Sadly, I was wrong.  Or at least, at that moment in church, as I sat and gazed at the cross and glorious statues and fixtures on the old, wooden walls… I felt completely and utterly alone.  I began to remember my childhood and how I spent many Sundays within those walls with my parents and sisters before our family fell apart.  Before the divorces, alcohol, fights, sickness, murder and dying of best friends and family members… before all of these circumstances which none of us could have predicted or prevented… it felt like time had been perfect.  And those memories would always be frozen and packed away in the corners of my strange, yet familiar mind.

My tears managed to fuse into subtle reminders that God was indeed, still with me and watching and hadn’t left me behind.  I was quickly reminded about a rendezvous I had in the city yesterday with an old friend who told me I was an inspiration to her.  Sometimes, when we are at our weakest, God has a way of lifting us up.  He manages to remind us about our missions and to never give up on our passions no matter how alone or afraid we might feel. 
 
My friend sat across from me during dinner yesterday, and was in absolute awe by the work I do when I volunteer with organizations that help to encourage and educate our children.  She told me to never give up on my ventures and to always keep my heart at the forefront because some day, God will reward all of the positive energy I put out into the universe. 

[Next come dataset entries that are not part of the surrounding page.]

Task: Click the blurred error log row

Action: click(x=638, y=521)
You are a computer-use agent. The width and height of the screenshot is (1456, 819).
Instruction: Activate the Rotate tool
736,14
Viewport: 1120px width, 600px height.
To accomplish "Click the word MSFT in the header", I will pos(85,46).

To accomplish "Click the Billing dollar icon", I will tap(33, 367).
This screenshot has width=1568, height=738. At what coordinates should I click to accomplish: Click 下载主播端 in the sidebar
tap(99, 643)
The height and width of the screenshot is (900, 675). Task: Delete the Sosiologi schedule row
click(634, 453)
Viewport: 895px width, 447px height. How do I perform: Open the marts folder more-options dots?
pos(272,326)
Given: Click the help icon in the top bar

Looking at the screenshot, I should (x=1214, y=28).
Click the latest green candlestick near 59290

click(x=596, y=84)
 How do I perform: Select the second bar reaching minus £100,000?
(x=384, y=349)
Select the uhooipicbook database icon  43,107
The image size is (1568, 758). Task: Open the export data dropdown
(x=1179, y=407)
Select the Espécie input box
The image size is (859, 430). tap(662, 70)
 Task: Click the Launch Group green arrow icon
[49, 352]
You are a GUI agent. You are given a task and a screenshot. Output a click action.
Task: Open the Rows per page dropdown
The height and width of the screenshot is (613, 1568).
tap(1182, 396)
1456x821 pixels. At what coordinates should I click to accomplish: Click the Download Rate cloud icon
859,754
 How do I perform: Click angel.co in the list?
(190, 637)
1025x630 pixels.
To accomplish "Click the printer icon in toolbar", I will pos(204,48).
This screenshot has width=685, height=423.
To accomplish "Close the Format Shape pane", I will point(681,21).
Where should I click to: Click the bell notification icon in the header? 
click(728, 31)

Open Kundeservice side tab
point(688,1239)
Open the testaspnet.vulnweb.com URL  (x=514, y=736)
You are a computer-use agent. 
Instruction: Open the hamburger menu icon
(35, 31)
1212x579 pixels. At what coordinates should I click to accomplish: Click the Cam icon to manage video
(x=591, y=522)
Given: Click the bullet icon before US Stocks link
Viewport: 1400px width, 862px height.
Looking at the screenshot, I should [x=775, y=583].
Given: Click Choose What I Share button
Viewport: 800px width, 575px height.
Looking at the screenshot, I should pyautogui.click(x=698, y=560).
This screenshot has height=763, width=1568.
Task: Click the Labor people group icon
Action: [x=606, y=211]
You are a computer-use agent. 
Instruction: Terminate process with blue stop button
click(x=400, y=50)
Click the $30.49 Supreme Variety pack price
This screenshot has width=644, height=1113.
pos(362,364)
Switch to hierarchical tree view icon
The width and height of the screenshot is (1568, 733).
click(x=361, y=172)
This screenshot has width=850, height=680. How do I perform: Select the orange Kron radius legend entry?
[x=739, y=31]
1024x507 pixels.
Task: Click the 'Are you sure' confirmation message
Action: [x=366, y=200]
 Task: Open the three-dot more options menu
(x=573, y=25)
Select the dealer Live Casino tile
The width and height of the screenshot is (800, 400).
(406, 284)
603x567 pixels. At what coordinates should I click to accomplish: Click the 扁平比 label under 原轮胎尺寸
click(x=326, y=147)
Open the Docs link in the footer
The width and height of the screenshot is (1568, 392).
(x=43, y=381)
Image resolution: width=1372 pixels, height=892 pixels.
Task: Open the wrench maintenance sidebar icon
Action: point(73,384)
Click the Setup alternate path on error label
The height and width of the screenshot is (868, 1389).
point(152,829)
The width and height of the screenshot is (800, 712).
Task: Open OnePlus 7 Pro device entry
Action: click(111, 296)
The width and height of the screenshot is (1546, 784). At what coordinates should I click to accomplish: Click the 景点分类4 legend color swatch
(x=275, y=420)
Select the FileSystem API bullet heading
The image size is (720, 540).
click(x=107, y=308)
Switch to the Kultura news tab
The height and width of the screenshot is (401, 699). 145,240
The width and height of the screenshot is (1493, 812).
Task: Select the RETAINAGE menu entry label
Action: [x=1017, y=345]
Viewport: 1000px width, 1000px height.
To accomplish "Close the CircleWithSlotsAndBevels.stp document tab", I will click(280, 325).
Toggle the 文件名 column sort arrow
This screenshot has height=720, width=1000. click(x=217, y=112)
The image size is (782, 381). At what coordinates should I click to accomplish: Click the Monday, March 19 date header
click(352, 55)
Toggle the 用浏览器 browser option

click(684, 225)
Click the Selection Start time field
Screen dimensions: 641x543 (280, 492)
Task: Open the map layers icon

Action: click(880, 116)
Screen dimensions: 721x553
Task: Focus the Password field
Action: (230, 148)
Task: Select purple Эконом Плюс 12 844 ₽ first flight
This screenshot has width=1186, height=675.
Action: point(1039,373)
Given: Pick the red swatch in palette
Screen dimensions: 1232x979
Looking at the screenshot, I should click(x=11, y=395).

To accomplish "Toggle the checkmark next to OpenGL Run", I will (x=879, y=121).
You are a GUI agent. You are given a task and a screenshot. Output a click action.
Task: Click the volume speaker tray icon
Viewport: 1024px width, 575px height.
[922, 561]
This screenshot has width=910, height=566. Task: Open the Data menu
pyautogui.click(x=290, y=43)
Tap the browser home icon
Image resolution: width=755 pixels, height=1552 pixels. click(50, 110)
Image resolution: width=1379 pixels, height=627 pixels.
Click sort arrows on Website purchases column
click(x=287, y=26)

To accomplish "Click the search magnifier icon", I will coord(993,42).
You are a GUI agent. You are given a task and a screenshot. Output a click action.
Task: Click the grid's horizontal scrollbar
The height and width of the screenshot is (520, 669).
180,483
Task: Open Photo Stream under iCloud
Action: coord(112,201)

There are always going to be ups and downs in our days and the journey is never easy.  If it was, there would be no room for growth and change and no place for our hearts and minds to truly be nurtured and fed.  We live out our days by the stages of our achievements and commitments which we make not only for ourselves, but for each other.  Sometimes, those engagements change but the journey remains the same.  I might have felt alone today while I sat and admired the work of the Creator, but after I thought about everything, I knew physically, loneliness was just a feeling; not a state of being.  Because every single human being is never alone when you have Him to walk beside you.  You just have to open your heart and your eyes and truly see the miracles around you. 
 
If you are like me and sometimes get down on your slow growth or current state of being, just think about all of the amazing things you have done with your life so far.  Count all of your blessings and the wonderful people who are actually still here with you.  Embrace your family, love your neighbor, put your phones and Ipads down and talk to your loved ones and friends.  Sit in a quiet place and meditate on your thoughts.  Read a good book or snuggle up to an old movie.  Call someone who you haven’t spoken to in a long time.  Go for a run.  But don’t loath in the lethargic strides of your journey.  It's the destination which matters the most. 

Today, after church, I went on a long run through a beautiful trail not far from our home.  On the drive back, I stuck my arms out of the window and felt the wind pounding against my skin.  It felt invigorating.  There is beauty and magic in the world around us in every single moment of every single day.  Whether it’s a smile from a stranger or laughter echoing from children playing outside… whether it’s the sound of birds chirping and frolicking around in the puddles outside of your window… whether it’s a simple gesture but the kindest in it’s simplicity… there is admiration everywhere.  So if you ever get down on the pace of your journey, think about the positives instead of lingering on the negatives.  You will get moving.  Life isn’t easy but it sure is magnificent.  A true gift, life is.
 
There is a reason for everything and we all have a purpose.  I might not have found mine yet, but I will continue to pour joy and happiness in my heart whenever it is thirsty.  And my friends… my heart will always be thirsty.  We can never give too much or too little.  But as long as we are giving, then we are fulfilling the desire to be better people and leaders not  just for ourselves, but for those around us who need inspiration and encouragement the most.  Happy Palm Sunday!

Are you ever hard on yourself for reasons which are out of your hands?  How do you cope with bumps in the road?